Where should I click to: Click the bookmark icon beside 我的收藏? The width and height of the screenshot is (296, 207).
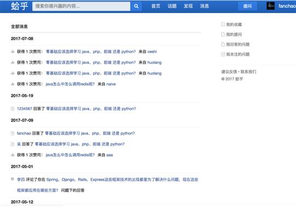(223, 25)
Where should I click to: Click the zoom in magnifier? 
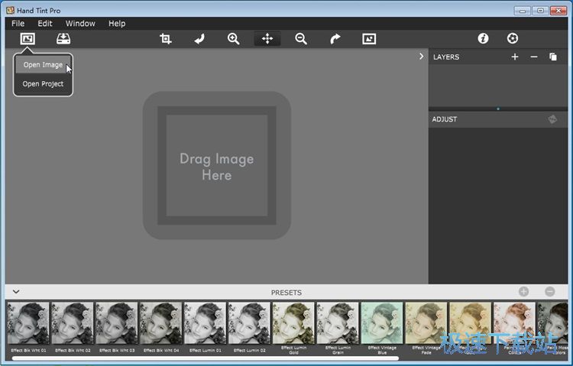[234, 39]
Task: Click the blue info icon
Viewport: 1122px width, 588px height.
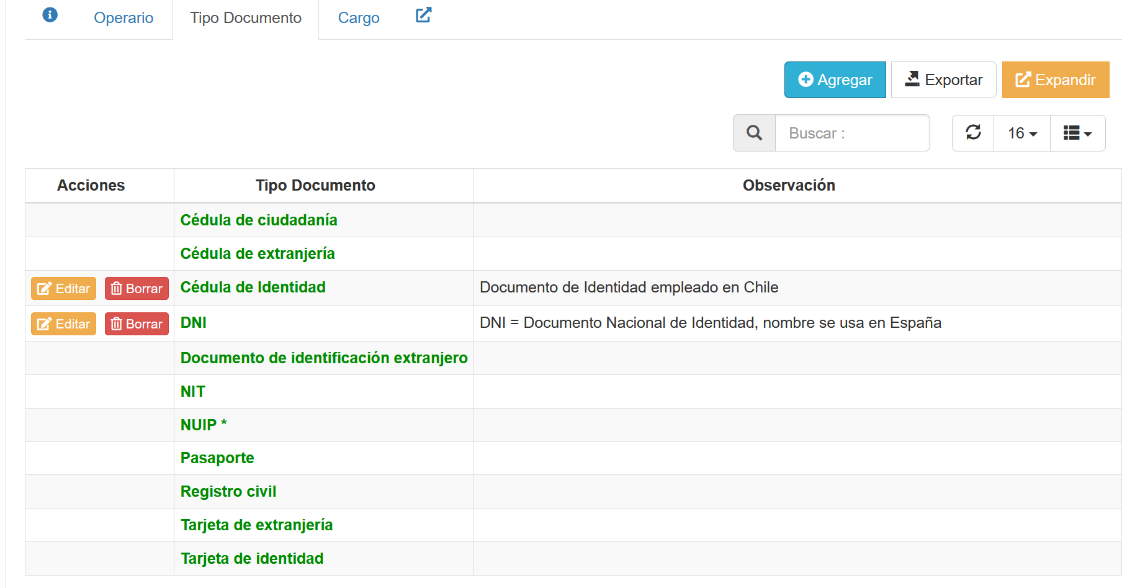Action: click(50, 15)
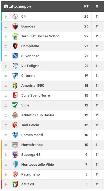The width and height of the screenshot is (104, 191).
Task: Click the Todi Calcio crest
Action: point(15,125)
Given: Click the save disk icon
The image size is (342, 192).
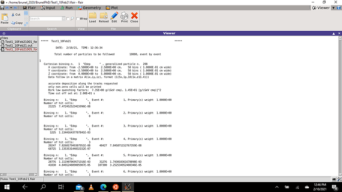Looking at the screenshot, I should coord(2,7).
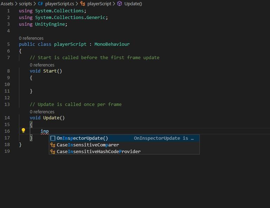Click the class icon beside CaseInsensitiveComparer suggestion
The height and width of the screenshot is (208, 270).
click(53, 145)
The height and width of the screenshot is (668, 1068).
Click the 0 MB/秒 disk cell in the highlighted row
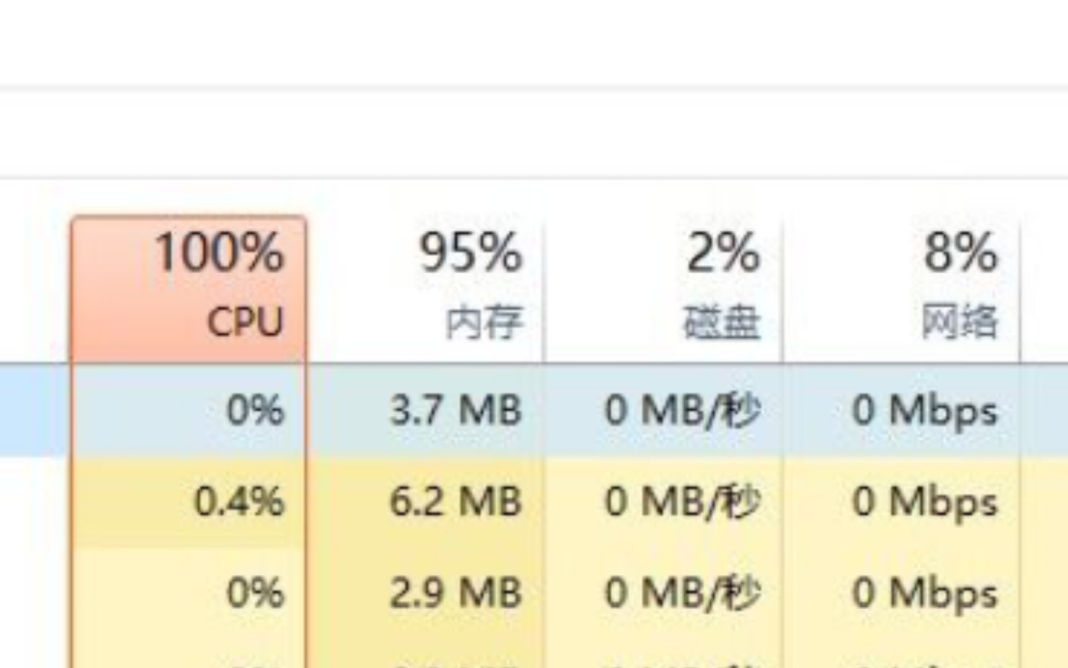pos(682,410)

☆ ☆ ☆

_Exercise requirements:_ Write out the lines of the items word for word, from the line holding "Task: Click the blue info icon" through the end of the items, both included. Leave the pictures out of your answer.

_The reply:_
Task: Click the blue info icon
Viewport: 1122px width, 588px height.
Action: click(50, 15)
The width and height of the screenshot is (104, 191).
Task: Click the Todi Calcio crest
Action: point(15,125)
Given: Click the save disk icon
The image size is (342, 192).
Looking at the screenshot, I should coord(2,7).
Click the class icon beside CaseInsensitiveComparer suggestion
The height and width of the screenshot is (208, 270).
click(53, 145)
The height and width of the screenshot is (668, 1068).
Click the 0 MB/秒 disk cell in the highlighted row
pos(682,410)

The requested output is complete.